According to Mercer’s “2019 Global Talent Trends Study,” 20% of employees in the United States said they would leave their current company because of competitive compensation, yet only 6% of HR leaders said competitive pay is why employees leave.
“Being transparent about pay enables employees to understand how their pay and pay opportunities over time compares to public information in the market and allows employers to strengthen their relationship with their employees,” said Tauseef Rahman, principal with Mercer.

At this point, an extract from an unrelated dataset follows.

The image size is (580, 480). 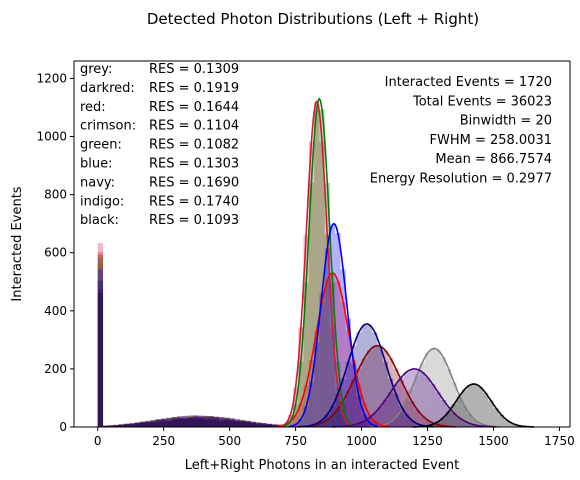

According to Mercer, several factors can complicate organizations’ decisions about being transparent about pay, including some state legislation that entitles candidates and employees to pay information, websites that make pay data publicly accessible and tight labor markets that put a spotlight on the employee value proposition, which encompasses pay.
Mercer has identified three key reasons why pay transparency matters:
- A lack of equitable pay hinders organizations from achieving the workforce diversity they need to thrive in today's economy. Pay transparency goes a long way to holding companies accountable to the pay decisions they make.
- It is important to employees. Mercer’s study found that only 19% of employees in the U.S. grade their company an “A” for equity in pay and promotion. Additionally, over the past five years employee perception of fair pay has declined to 52% from 57%, per an analysis of employee satisfaction data.
- Compensation is no longer information controlled by the company. The digitization and democratization of pay and career data have made it easy for employees to develop their own perceptions about pay for their jobs and an organization’s pay philosophy.
Adapting to pay transparency requires companies and their leaders to let go of traditional views and long-held beliefs of what employees need to know and what employers can control in terms of compensation information. It can have more upsides than downsides for employers, particularly by helping them attract and retain top talent and enhancing their brand.